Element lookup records

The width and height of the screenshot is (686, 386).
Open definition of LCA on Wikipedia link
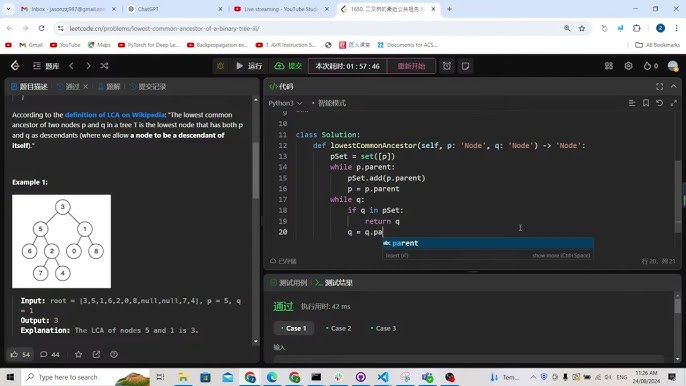[115, 115]
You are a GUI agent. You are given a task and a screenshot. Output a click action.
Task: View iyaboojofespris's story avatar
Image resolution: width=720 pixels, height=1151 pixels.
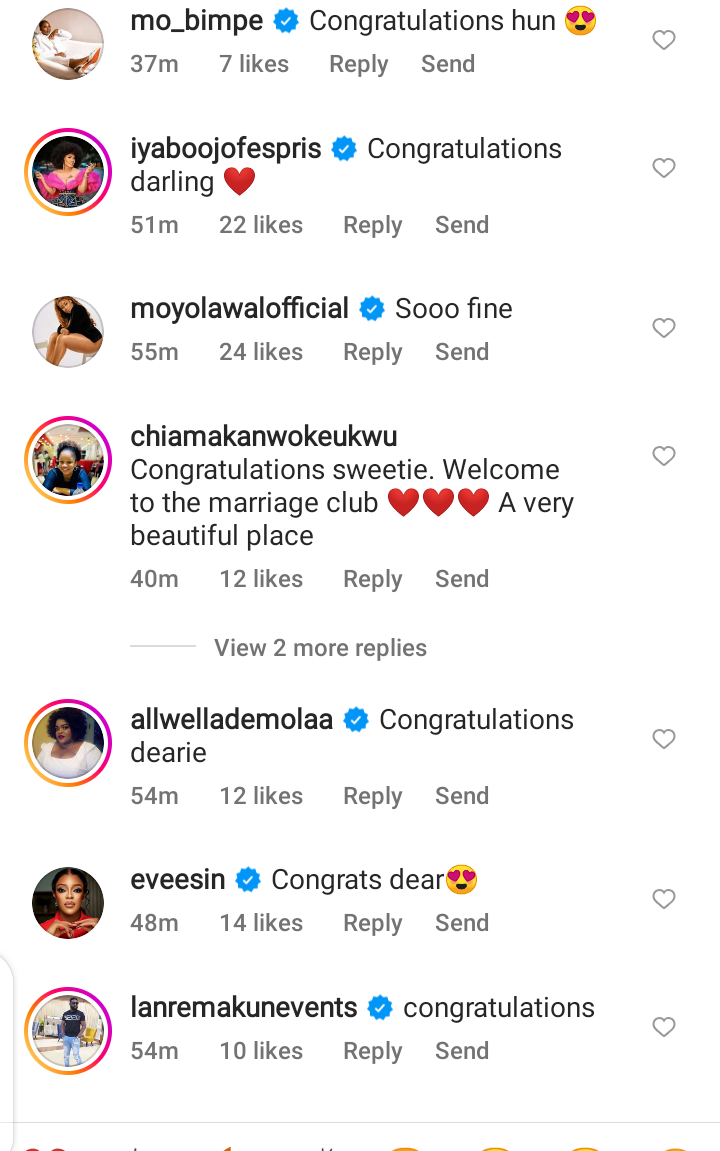68,172
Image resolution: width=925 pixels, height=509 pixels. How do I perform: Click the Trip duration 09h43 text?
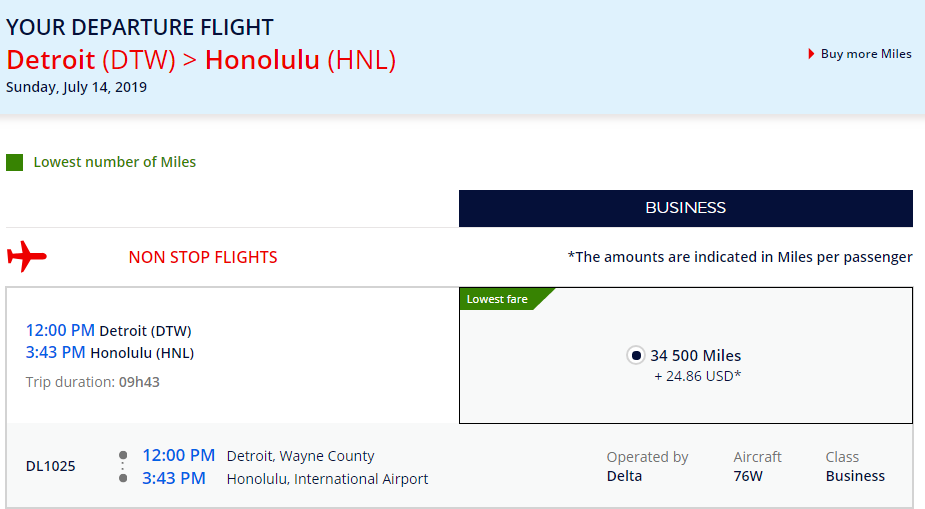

* **Objective**
Copy every line above word for word, leaving out the pictures.

* **Response to this exercise**
The width and height of the screenshot is (686, 386).
Open definition of LCA on Wikipedia link
[115, 115]
You are a GUI agent. You are given a task and a screenshot. Output a click action.
Task: View iyaboojofespris's story avatar
Image resolution: width=720 pixels, height=1151 pixels.
68,172
Image resolution: width=925 pixels, height=509 pixels. How do I perform: Click the Trip duration 09h43 text?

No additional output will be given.